TO BE DONE: In the Model YAML page below, change the part that opens with the words containing "Both regular models" and closes with "complex analytics pipelines." by replacing "complex" with "intricate", and give that part again.

GIVEN TEXT:
- - - - - - -

Models YAML
This file is used to define YAML models. For more information on our SQL models, see the SQL models documentation.
Both regular models and source models can use the Model YAML specification described on this page. While SQL models are perfect for simple transformations, Model YAML files provide advanced capabilities for complex data processing scenarios.
When to use Model YAML:
- Partitions - Optimize performance with data partitioning strategies
- Incremental models - Process only new or changed data efficiently
- Pre/post execution hooks - Run custom logic before or after model execution
- Staging - Create intermediate tables for complex transformations
- Output configuration - Define specific output formats and destinations
Model YAML files give you fine-grained control over how your data is processed and transformed, making them ideal for production workloads and complex analytics pipelines.
Properties
type
[string] - Refers to the resource type and must be model
(required)

- - - - - - -

DATASET EXTRACT:
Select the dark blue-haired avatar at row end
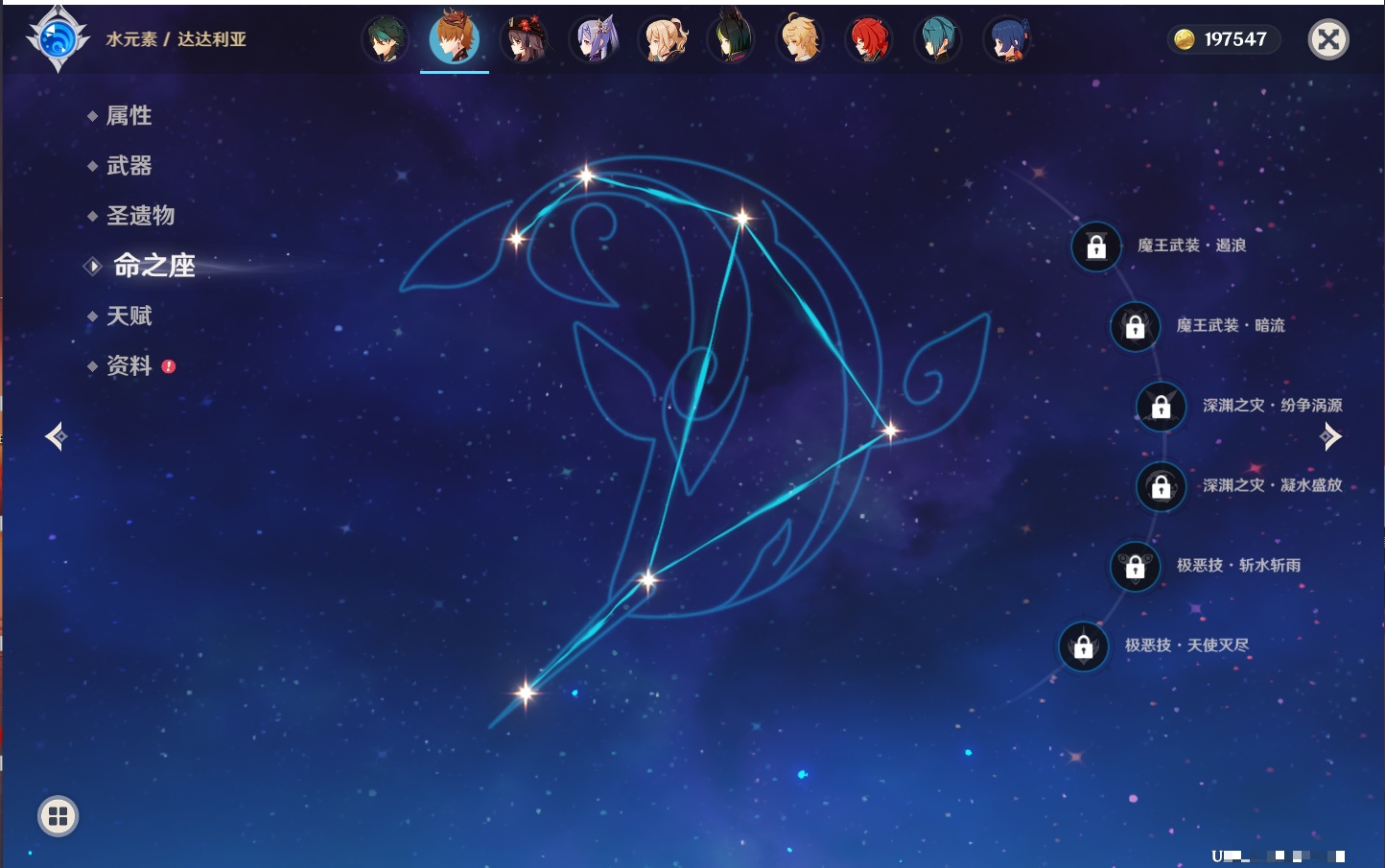Image resolution: width=1385 pixels, height=868 pixels. point(1007,40)
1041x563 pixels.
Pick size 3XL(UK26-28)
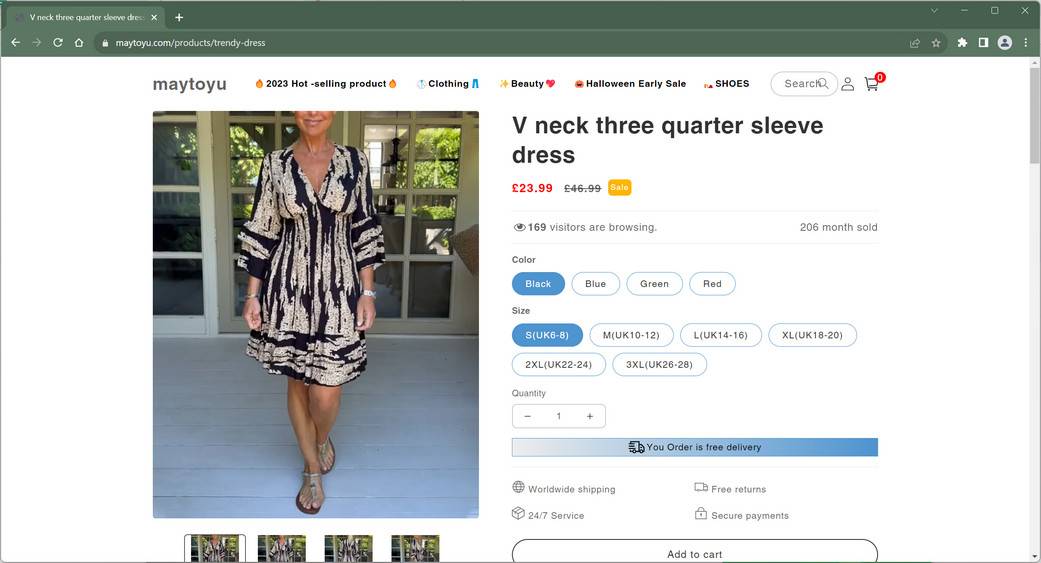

- - - - - - -

COMPLETE ANSWER:
Both regular models and source models can use the Model YAML specification described on this page. While SQL models are perfect for simple transformations, Model YAML files provide advanced capabilities for intricate data processing scenarios.
When to use Model YAML:
- Partitions - Optimize performance with data partitioning strategies
- Incremental models - Process only new or changed data efficiently
- Pre/post execution hooks - Run custom logic before or after model execution
- Staging - Create intermediate tables for intricate transformations
- Output configuration - Define specific output formats and destinations
Model YAML files give you fine-grained control over how your data is processed and transformed, making them ideal for production workloads and intricate analytics pipelines.